6. Incentivar el autoconsumo en familias vulnerables: La instalación de placas fotovoltaicas o solar térmicas en viviendas ayudaría a proteger a los consumidores vulnerables de variaciones en el precio de la energía, aumentando la independencia con la obtención de una energía barata y limpia. En este sentido, es prioritario dar un giro a las políticas energéticas apostando por el autoconsumo, las energías renovables y la eficiencia.

7. Coordinación entre órganos gubernamentales: La Pobreza Energética implica administrativamente diferentes departamentos como son el de energía, salud, consumo o vivienda. De igual forma implica a varios niveles de gobierno, tanto estatal como regional. Por lo tanto es necesaria una coordinación eficiente de los diferentes órganos gubernamentales para llevar a cabo políticas coherentes y efectivas que agrupen soluciones no solo correctivas, sino también preventivas.
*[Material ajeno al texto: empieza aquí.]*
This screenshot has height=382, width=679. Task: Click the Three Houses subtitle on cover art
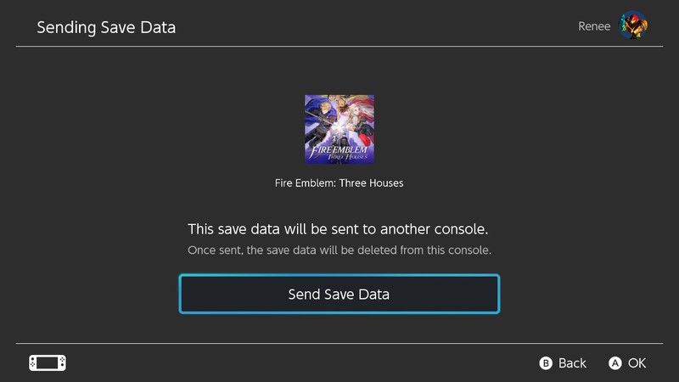[340, 155]
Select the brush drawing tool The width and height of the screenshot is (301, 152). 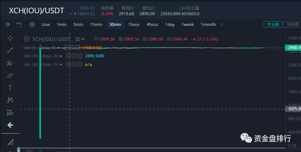pyautogui.click(x=10, y=75)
8. Mejorar la información para el consumidor: Los suministros de energía representan uno de los gastos más elevados de la economía doméstica en todo hogar, más aun en los de personas en riesgo. En este sentido, resulta esencial empoderar a estas personas en el uso eficiente de sus equipos y sobre aspectos básicos que les permitan entender las facturas, los servicios que están contratando y las ayudas de las que pueden beneficiarse.

9. Mejorar la información para los trabajadores sociales y educadores: Es necesario apoyar la labor que realizar los trabajadores sociales, dotándoles de conocimientos específicos sobre hábitos de consumo eficientes, facturas energéticas con el objetivo de que puedan aplicar estos conocimientos con los usuarios en riesgo que acuden a los Centros Municipales de Servicios Sociales u ONGs sociales.